急な事で驚いてなかなか声が出せない。神奈もびっくりしたように一真を見ている。
「一真? どうして?」
「それは、その……そんな事したら、お前がもっと標的にされるかもしれないだろうが!」
「そ、そんな事充分覚悟してるよ!」
「それでもダメだ!」
「どうして⁉ 僕はもう皆を巻き込みたくないんだ!」
「オレ達は気にしない! 絶対にお前を一人にはしないしお前がいなくなるなんて許さない! オレ達が何とかしてやるから!」
僕たちはお互いに興奮していた。
けれど怒鳴る一真の言葉はどれもストレートに僕を心配するもので、言い合いをしているというのに不思議と嬉しくなった。
それだけにやっぱり優しい幼馴染たちを巻き込みたくはないと強く思う。
「私も傍にいる。皆で一緒に何とかしよ?」
「神奈まで……」
手を優しく握ってくる神奈。
一真も神奈もこんな事態になってもしかしたら自分の身に危険があるかもしれないというのに、それでも僕の事を見捨てようとはしない。

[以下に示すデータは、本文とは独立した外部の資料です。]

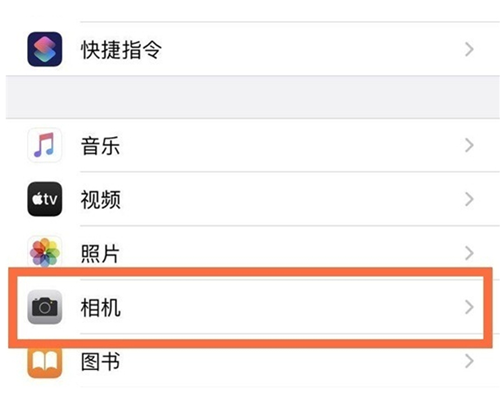Go to the 图书 label text
This screenshot has width=500, height=398.
click(100, 362)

幼馴染たちからの愛を感じる度に、この優しい幼馴染たちを巻き込みたくないという想いが強くなる。
僕たちはお互いに譲らなかった。
どちらも相手を想っての言動。それ故にどちらも自分の意見を曲げる訳にはいかない。
そうして場が膠着した時、まるで見計らっていたかのように今まで黙っていた恵里香が口を開いた。
「私は違うと思う」
まるでその場を鎮めるかのような静かな声だった。
言い争いをしていた僕たちはすぐに恵里香に注目したけれど、注目された本人はといえば相変わらず窓の外を眺めていて表情が見えない。
僕は恵里香が何を否定したのかが分からなかった。
「違うって何が?」
「翔也君は、虐めの主犯に殺されたわけじゃないんじゃないかってこと」
「え⁉」
驚きの声を上げたのは一真だった。もちろん僕も神奈も、恵里香の言葉には驚いた。
翔也が自殺するなんてあり得ないと思う。
直前のやり取りを考えると、虐めの主犯に話をしに行ってそいつに突き落とされたと考えるのはそこまで突拍子もない事ではないはずだ。
けれど、恵里香はきっぱりとその可能性を否定したのだ。
「じゃあ、何で翔也は?」
僕の問いかけを聞いてこちらを振り向いた恵里香は、大真面目な顔で口を開いた。